Opaluma rupaul

Scientific classification
- Kingdom: Animalia
- Phylum: Arthropoda
- Clade: Pancrustacea
- Class: Insecta
- Order: Diptera
- Family: Stratiomyidae
- Subfamily: Antissinae
- Genus: Opaluma
- Species: O. rupaul
- Binomial name: Opaluma rupaul Lessard & Woodley, 2020

= Opaluma rupaul =

- Genus: Opaluma
- Species: rupaul
- Authority: Lessard & Woodley, 2020

Australian species of soldier fly named for drag queen RuPaul

Opaluma rupaul is a species of Australian soldier fly, first described in 2020. Specimens of O. rupaul had been previously collected but left unstudied and were misidentified as belonging to the genus Lecomyia.

==Description==
O. rupaul is between 6 and 9 mm in length, with the males between 8 and 9 mm and females between 6 and 8 mm.
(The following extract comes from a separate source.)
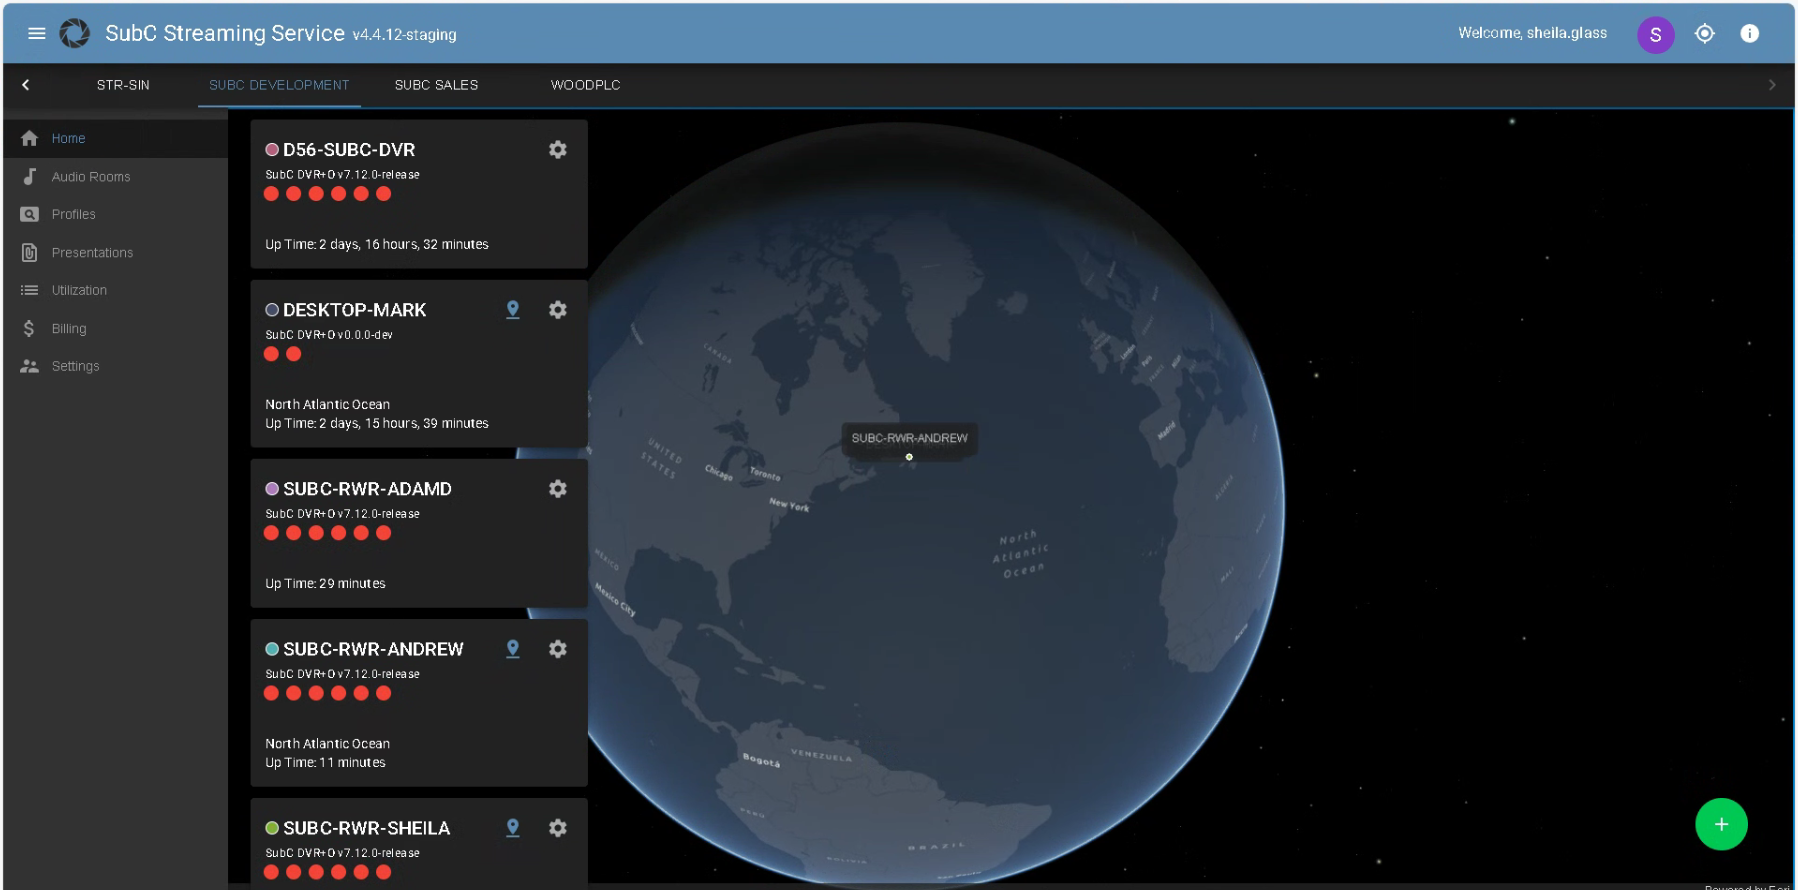Click the gear icon on D56-SUBC-DVR card
Viewport: 1798px width, 890px height.
[x=558, y=149]
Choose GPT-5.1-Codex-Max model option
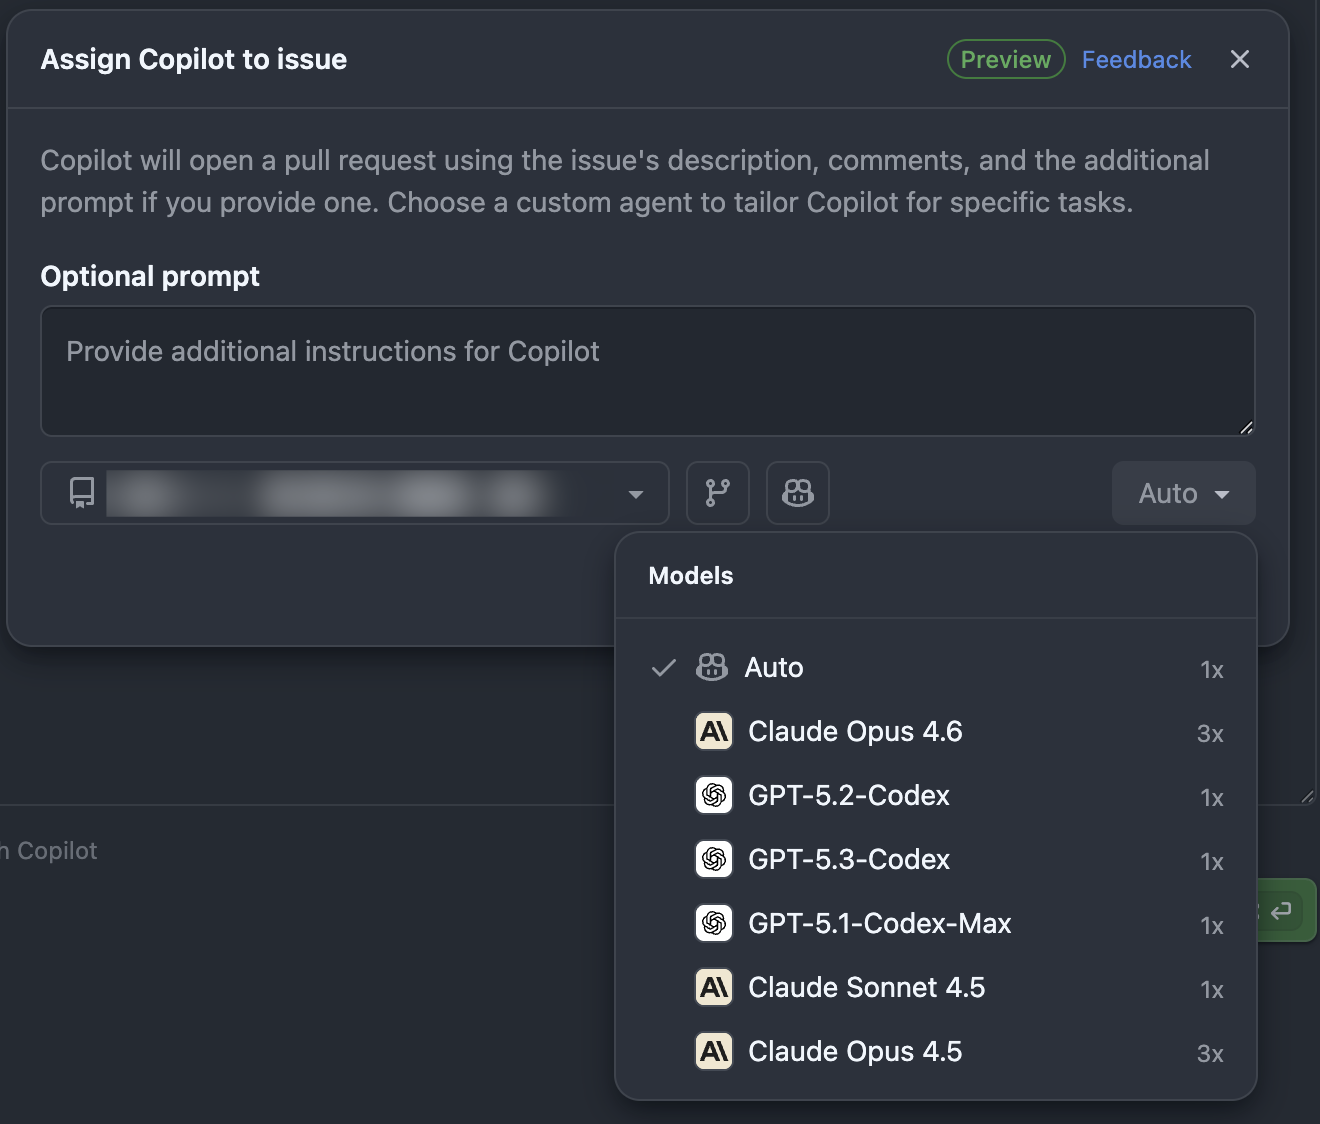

It can be distinguished from O. sapphira by the green-copper colouration of the scutum and abdomen, white setae on the scutum, longer denticles (bristle structures) on the scutellum, more hyaline (transparent) wings, and differences with the male terminalia.

==Etymology==
The species was named after RuPaul, an American drag queen, which was an "obvious decision" according to Lessard due to its "costume of shiny metallic rainbow colours" which resembles drag costumes. Other species described at the same time were named O. ednae (after fellow drag queen Dame Edna Everage) and O. fabulosa. One of the biologists who described it, CSIRO scientist Bryan Lessard, explained that the choice of name, in addition to honouring RuPaul, aimed to increase interest in the ecological role of invertebrates (which he also cited as a reason for his previously naming Scaptia beyonceae after Beyoncé, and other names drawn by CSIRO from pop culture) and to highlight that the scientific profession is open to LGBTQ people.